Schlumberger Ltd. (NYSE: SLB) reported its most recent quarterly results on Friday morning. The oilfield services firm said that it had $0.36 in earnings per share (EPS) and $8.18 billion in revenue, which compares with consensus estimates calling for $0.36 in EPS on revenue of $8.03 billion. The same period of last year reportedly EPS of had $0.48and $8.18 billion in revenue.
Overall, fourth-quarter revenue declined 4% sequentially driven by lower activity and pricing for most production- and Cameron-related businesses in North America. Lower revenue from OneSubsea also drove the decline, but management has booked more than $600 million in new project orders during the quarter.
During this quarter, Shearwater GeoServices completed the purchase of the WesternGeco marine seismic acquisition assets and operations. Schlumberger received a cash consideration of $600 million plus a 15% post-closing equity interest in Shearwater GeoServices.
The board of directors approved a quarterly cash dividend of $0.50 per share of outstanding common stock, payable on April 12, 2019, to stockholders of record on February 13, 2019.
Paal Kibsgaard, board chair and chief executive, commented:
Full-year 2018 revenue of $32.8 billion increased 8% year-on-year and grew for the second successive year.

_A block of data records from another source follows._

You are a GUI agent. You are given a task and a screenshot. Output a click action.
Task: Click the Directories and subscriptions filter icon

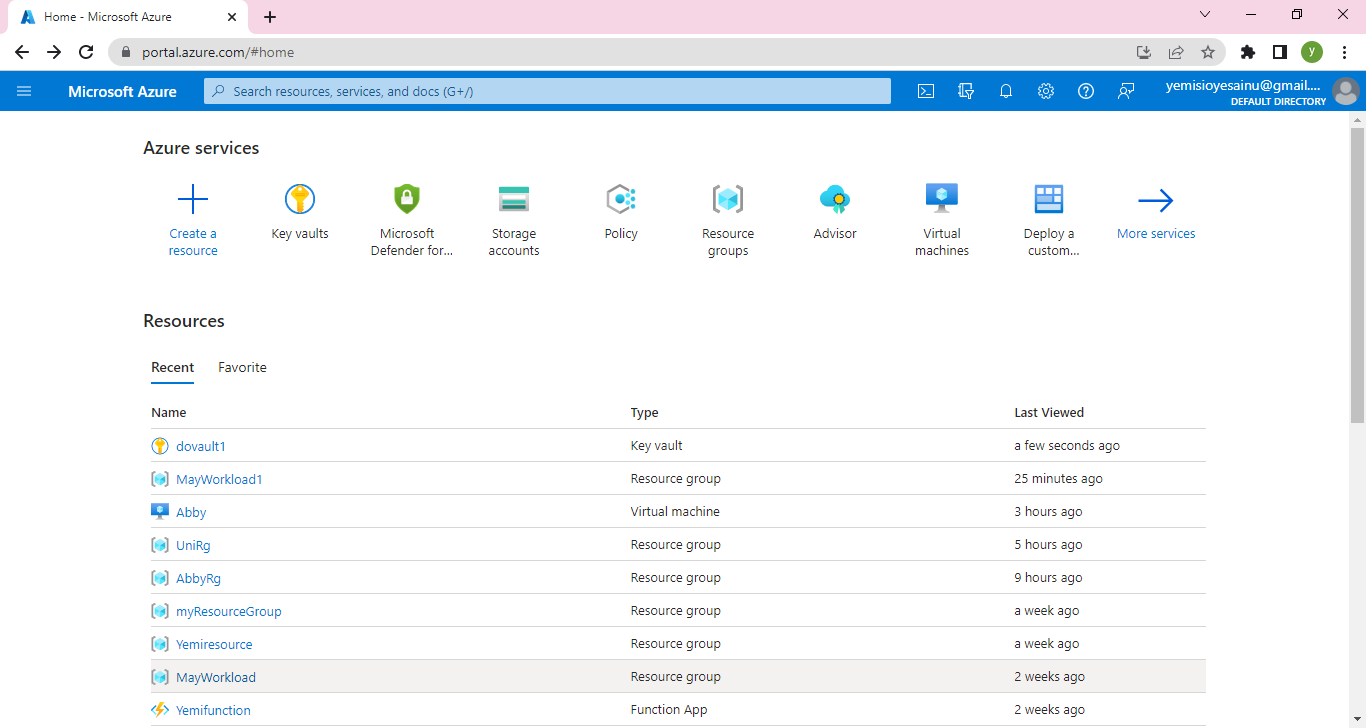pos(966,91)
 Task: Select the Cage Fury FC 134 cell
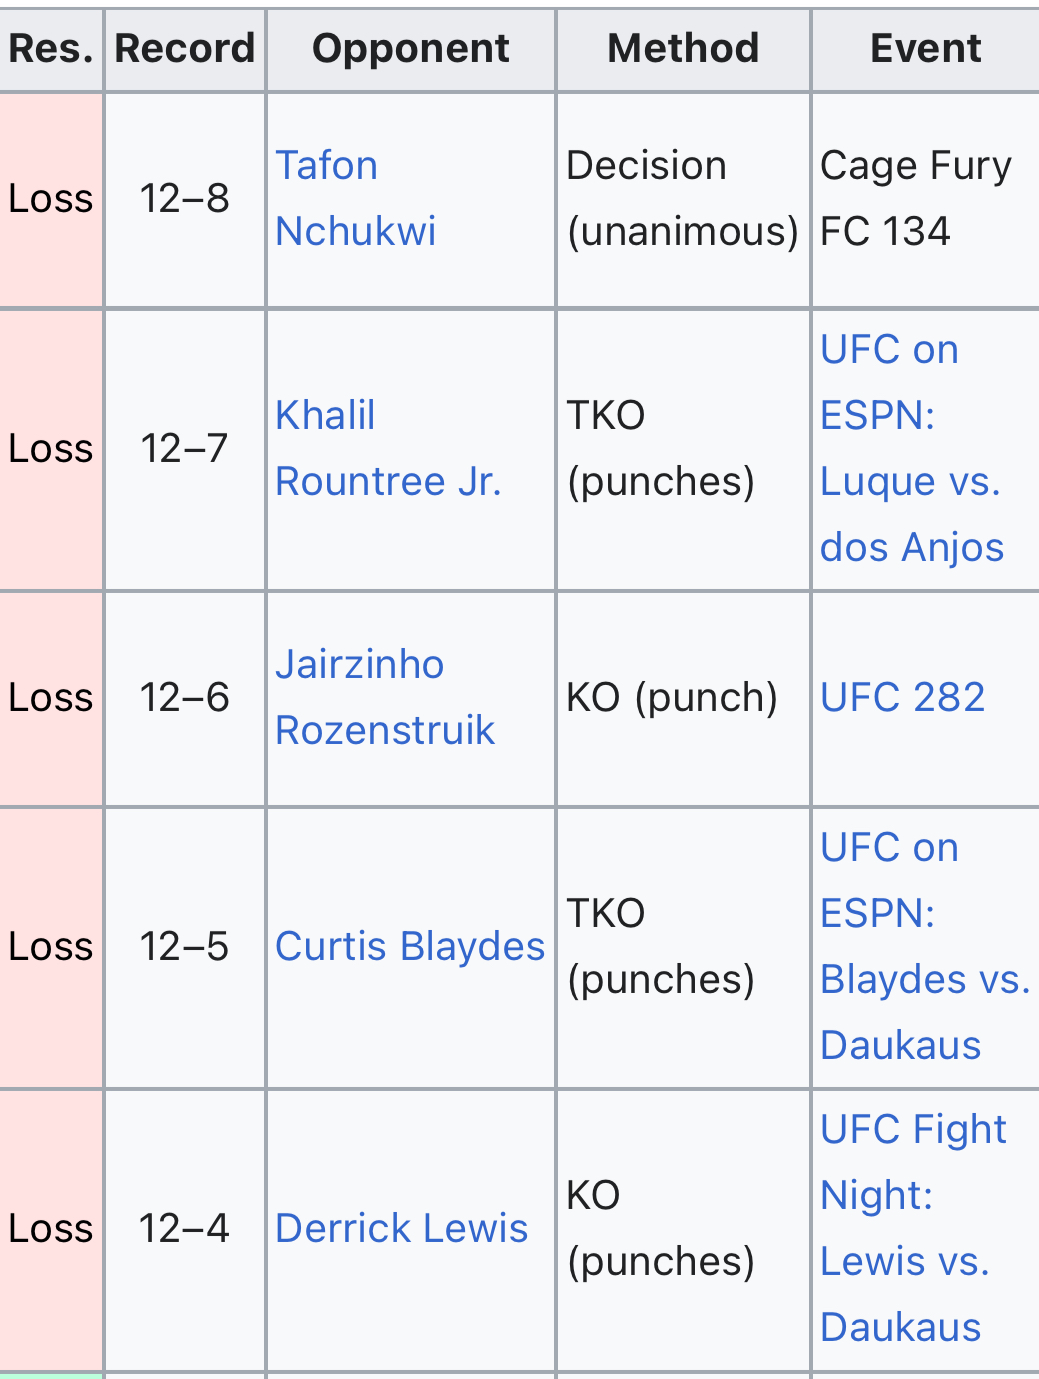925,199
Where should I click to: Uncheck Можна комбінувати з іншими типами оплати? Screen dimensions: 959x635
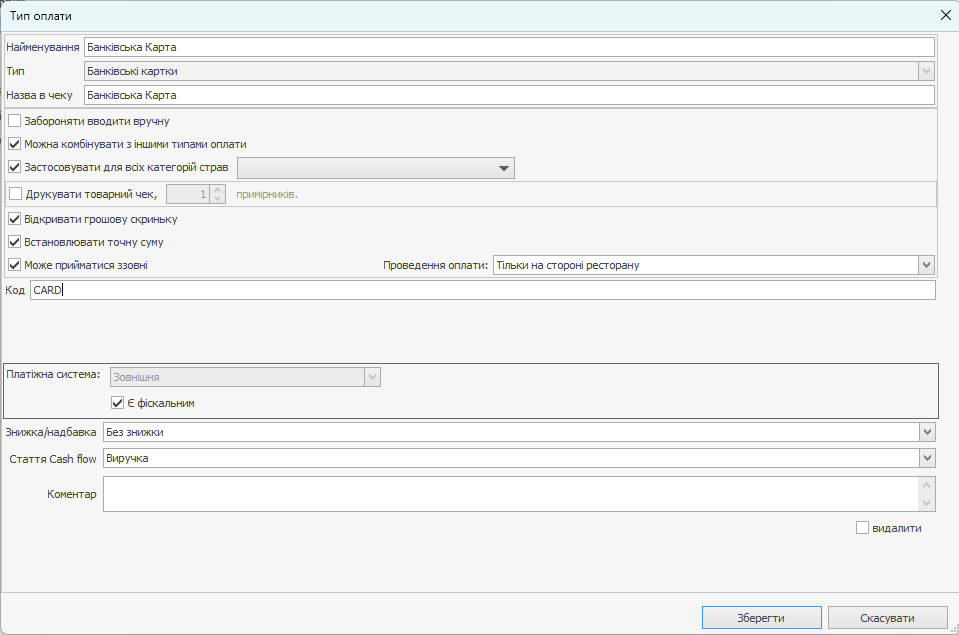(14, 144)
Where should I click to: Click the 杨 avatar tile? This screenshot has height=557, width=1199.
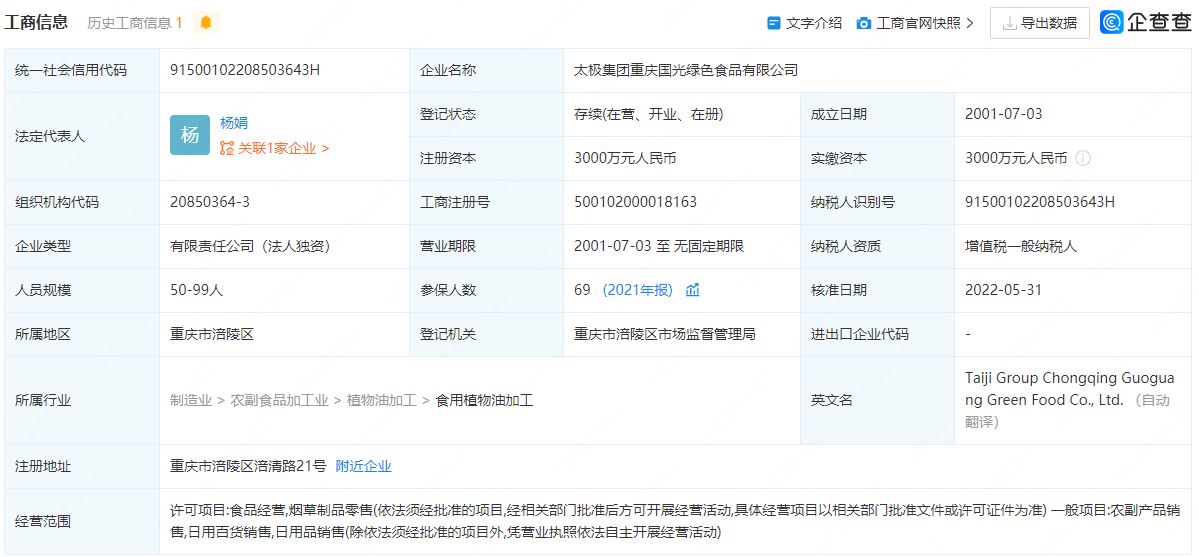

Performance was driven by North America where revenue of $12.0 billion increased 26% due to the results of our OneStim business, which grew by 41%. Full-year international revenue of $20.4 billion was essentially flat compared with 2017. However, excluding Cameron, international revenue for the second half of 2018 showed year-over-year growth of 3%, marking the beginning of a positive activity trend after three consecutive years of declining revenues.
Shares of Schlumberger closed Thursday at $41.37, in a 52-week range of $34.99 to $80.35. The stock has a consensus analyst price target of $56.68. Following the announcement, the stock was up about 3% at $42.60 in early trading indications Friday.